И только матери оторвали голову.
– Разозлились… – всхлипывала Жилейне, – разозлились, что не успели… съесть.
Сестренка много плакала потом.
Альгирдас знал, но, конечно, никогда не сказал бы ей, что дейве не отрывают людям головы. Могут, но не делают этого. И уж тем более никогда дейве не отрубают головы топорами. Острыми топорами, не из стали и не из железа, топорами, которые рубят кости как сухое дерево, и за которыми тянется широкая холодная лента цуу. На всю их землю такой топор был один-единственный. Подарок наставника Сина Старейшему Оржелису. От учителя – отцу ученика, с уважением и благодарностью.
Вот так вот.
«Тебе проще, ты слепой…», – Орнольф сам не знает, насколько прав. Слепому проще. Люди рядом со слепцом ведут себя так, как будто он не только не видит, но еще и не слышит, и, главное, не соображает ничего. Особенно, если ему едва исполнилось одиннадцать, а с виду не дать и десяти.

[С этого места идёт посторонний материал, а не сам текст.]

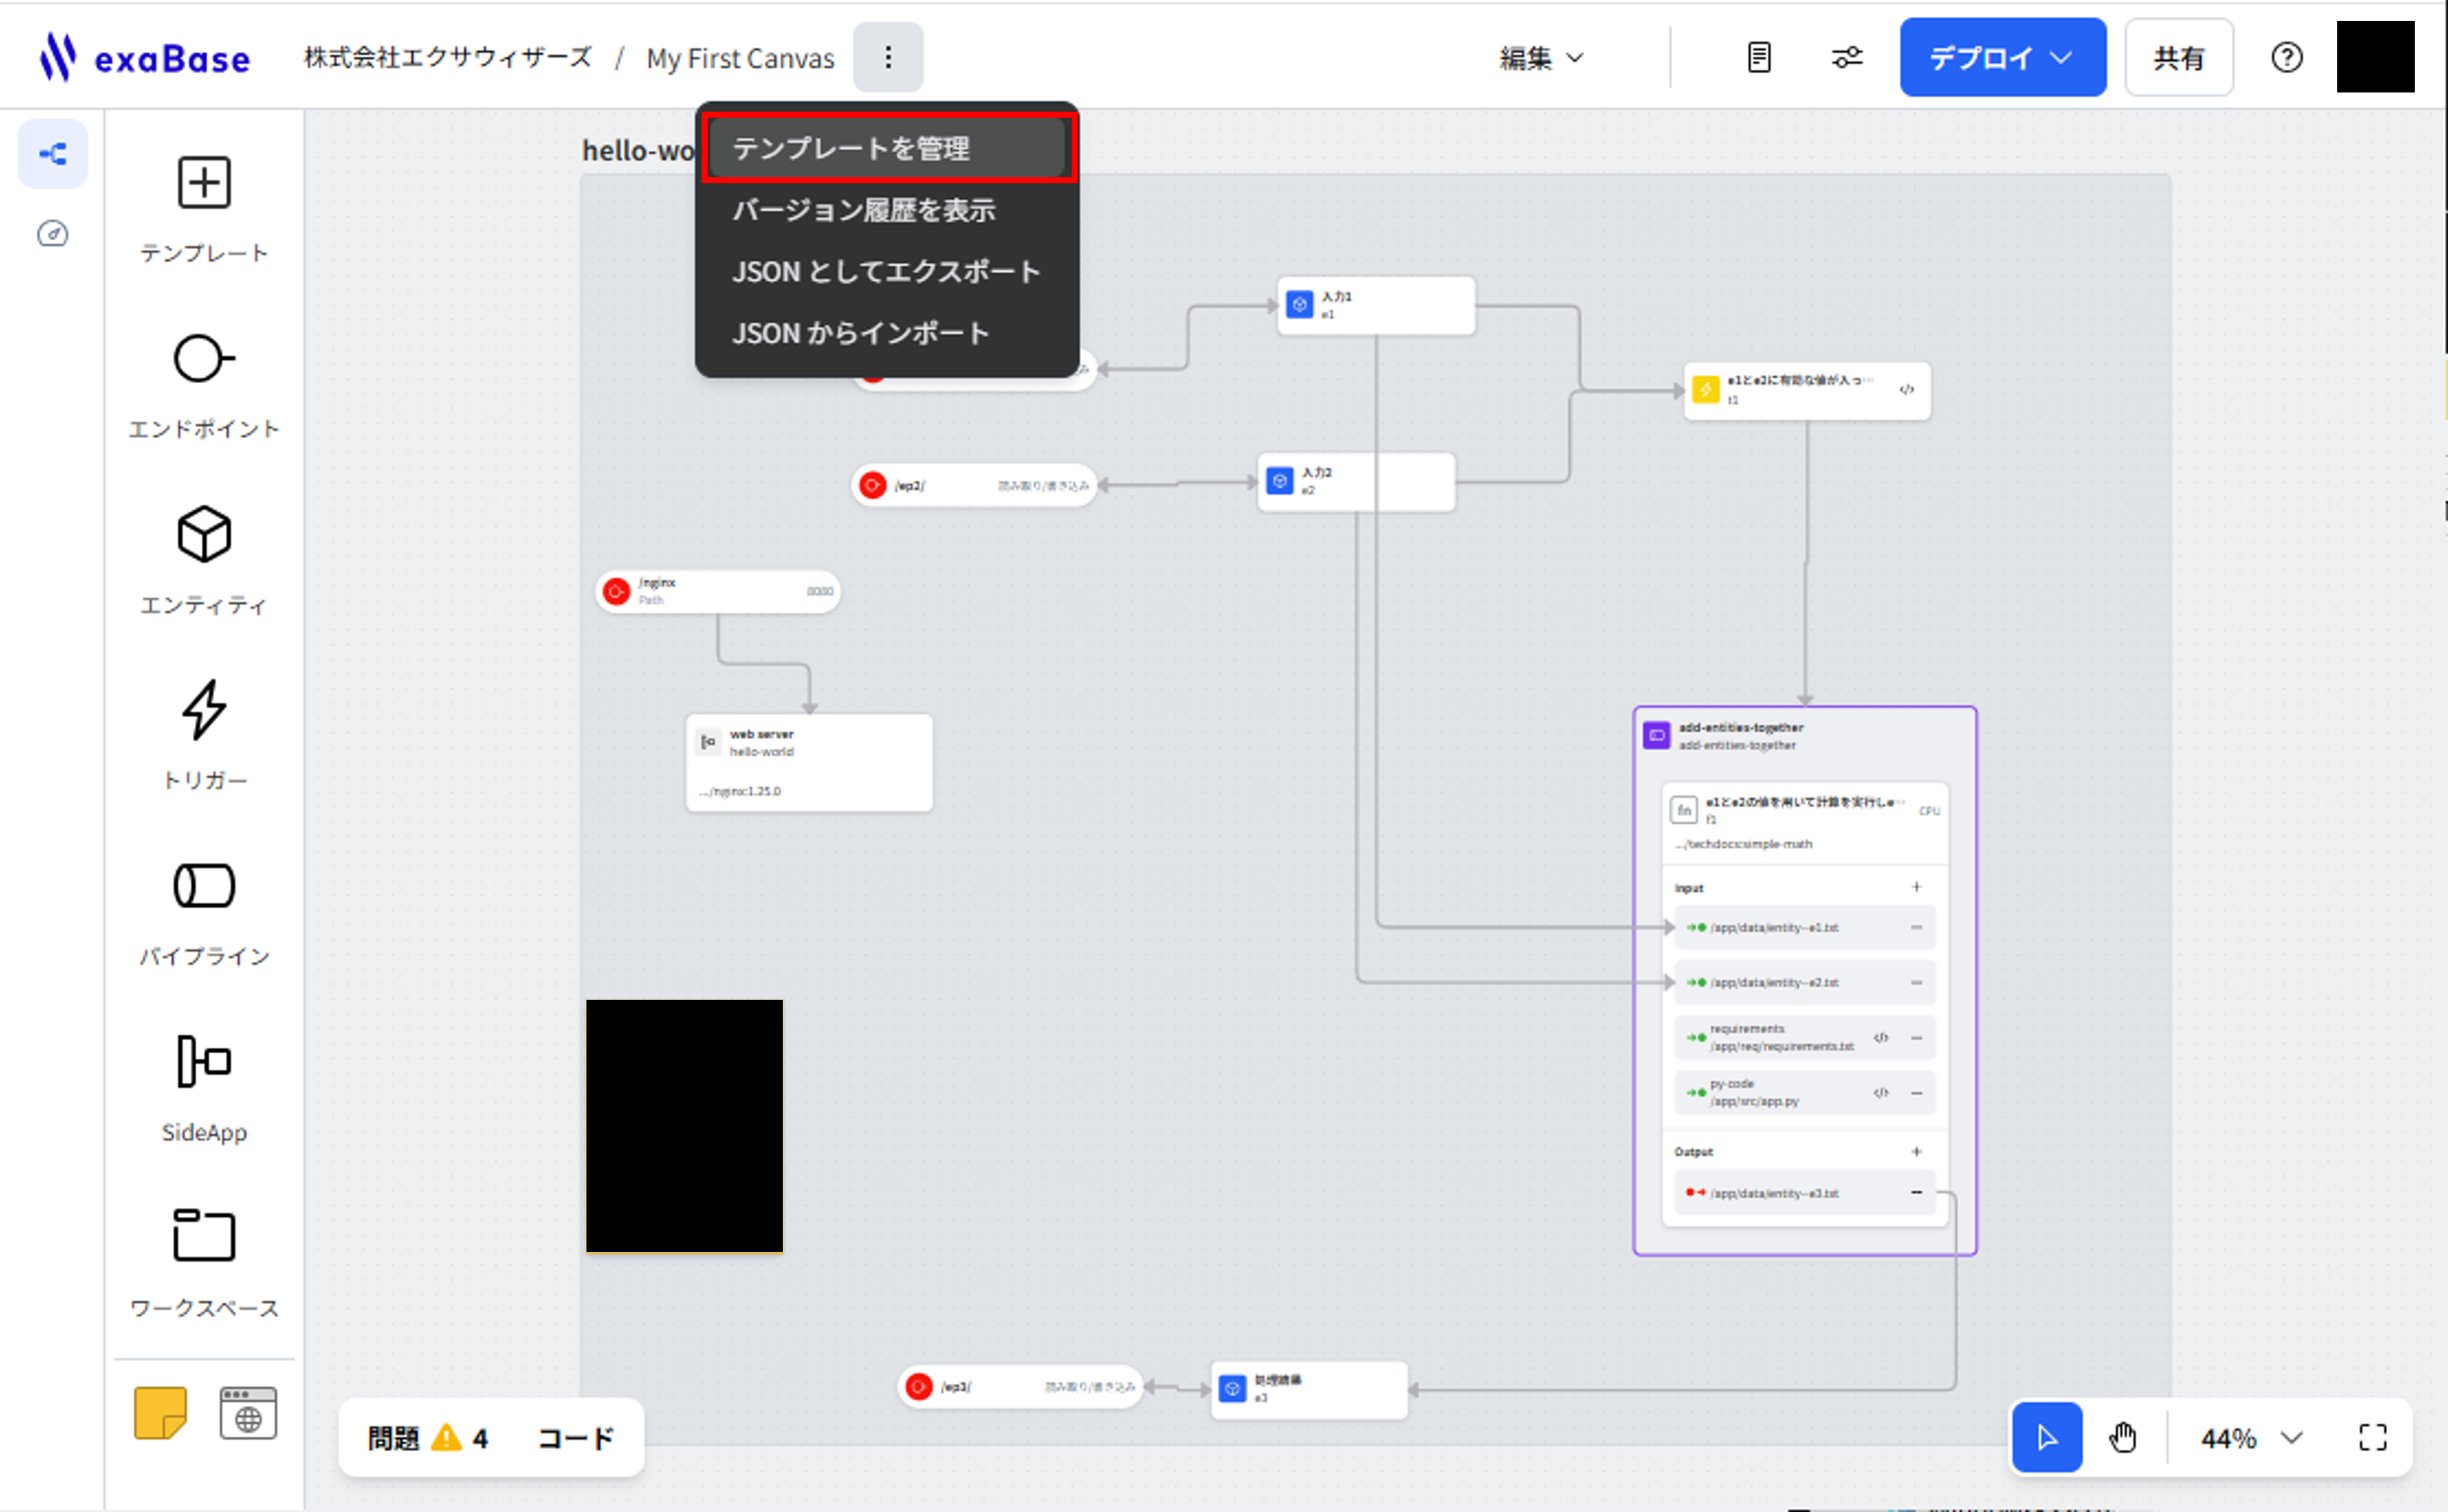Expand the 編集 mode dropdown
2448x1512 pixels.
click(1541, 58)
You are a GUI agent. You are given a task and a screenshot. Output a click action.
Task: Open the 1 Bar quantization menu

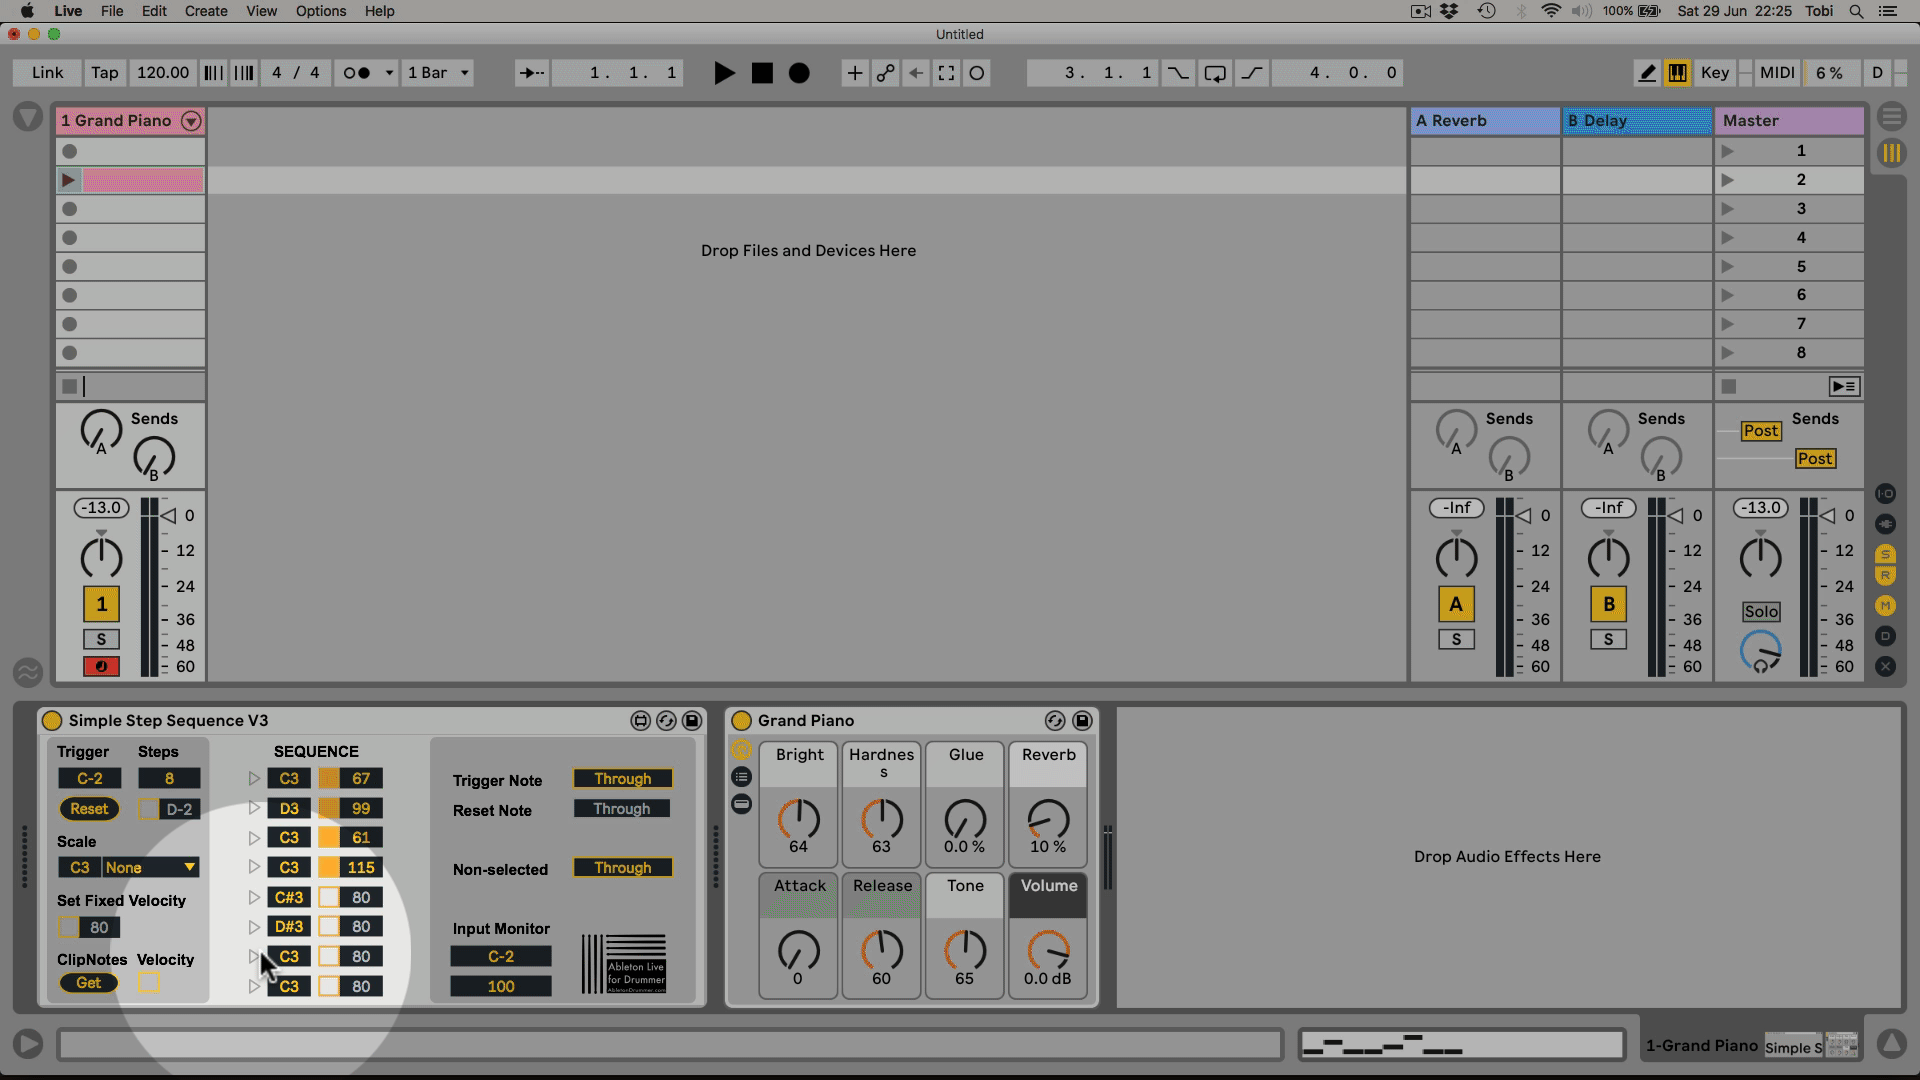(x=437, y=73)
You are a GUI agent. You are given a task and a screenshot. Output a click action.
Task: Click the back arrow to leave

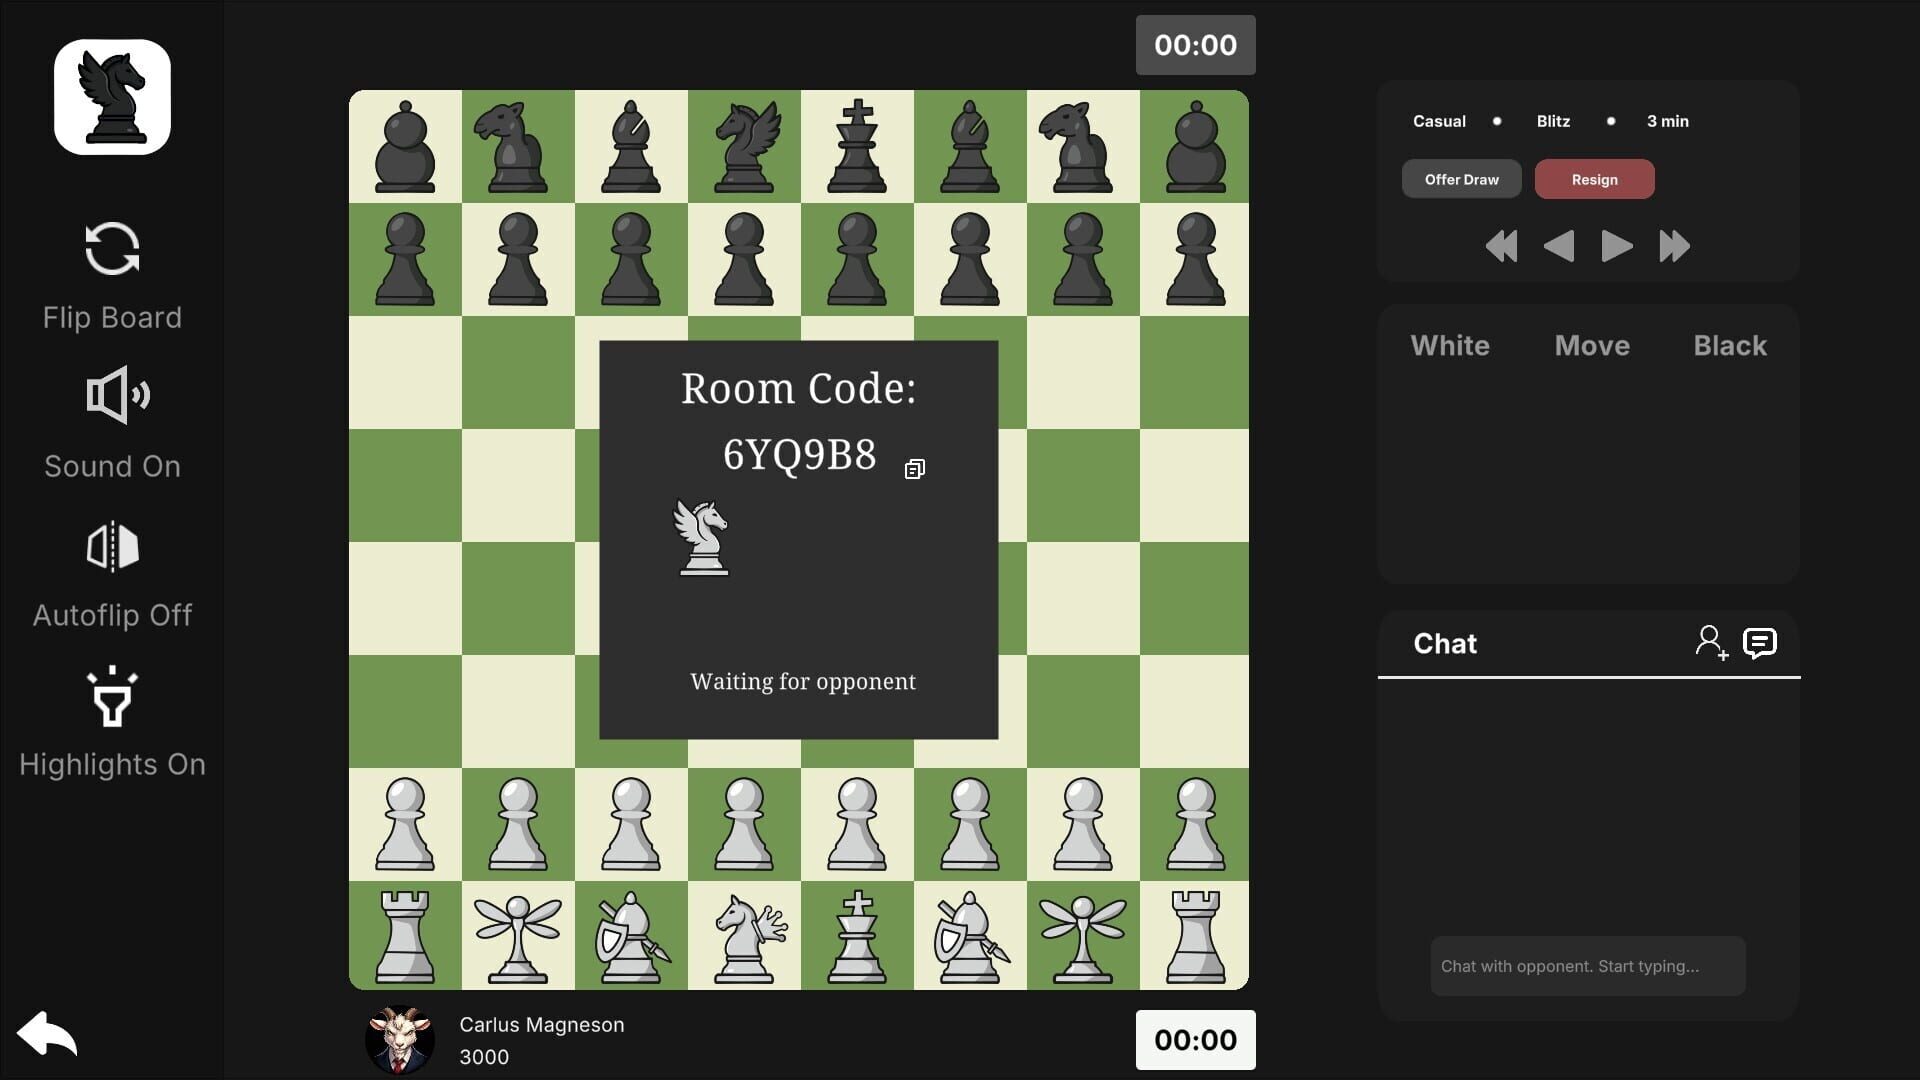click(x=46, y=1033)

Вот интересно, как это – с виду?
Альгирдас давно научился обращать свою ущербность себе же на пользу. Обращать себе на пользу уверенность других в его ущербности. И все же то, что отец повел себя с ним как с человеком, который не видит, то, что отец поступил так, как никогда не поступил бы в присутствии зрячего свидетеля, больно обожгло душу. Будь Альгирдас старше, может, у него хватило бы разума проявить осторожность, достало коварства сообразить, что даже самый близкий человек может стать опасным, если ты узнаешь о нем слишком много. Однако в одиннадцать лет отцам еще верят, верят больше, чем учителям, богам или собственному опыту. Поэтому он спросил Старейшего: за что погибла их мать? И узнал, что порой приходится жертвовать теми, кого любишь.
Такова природа власти. Такова судьба властителей. Альгирдас-Паук, которому суждено было стать правителем своей земли, заново оценил будущее.
И решил, что отец прав. Принесение жертв – закон, обеспечивающий благополучие тех, кто зависит от тебя. Шесть лет спустя Старейший Альгирдас преступит этот закон и не пожалеет о преступлении, но тогда, одиннадцатилетний, он восхищался решительностью отца и не умел полностью представить себя на его месте.
За десять лет, прошедших после их рождения, мать родила еще шестерых детей. Пятерых мальчиков и одну девочку – никто из них не прожил и полугода. Но такое случается: дети умирают так же часто, как старики. И совершенно напрасно жена Старейшего винила в их смерти своего первенца.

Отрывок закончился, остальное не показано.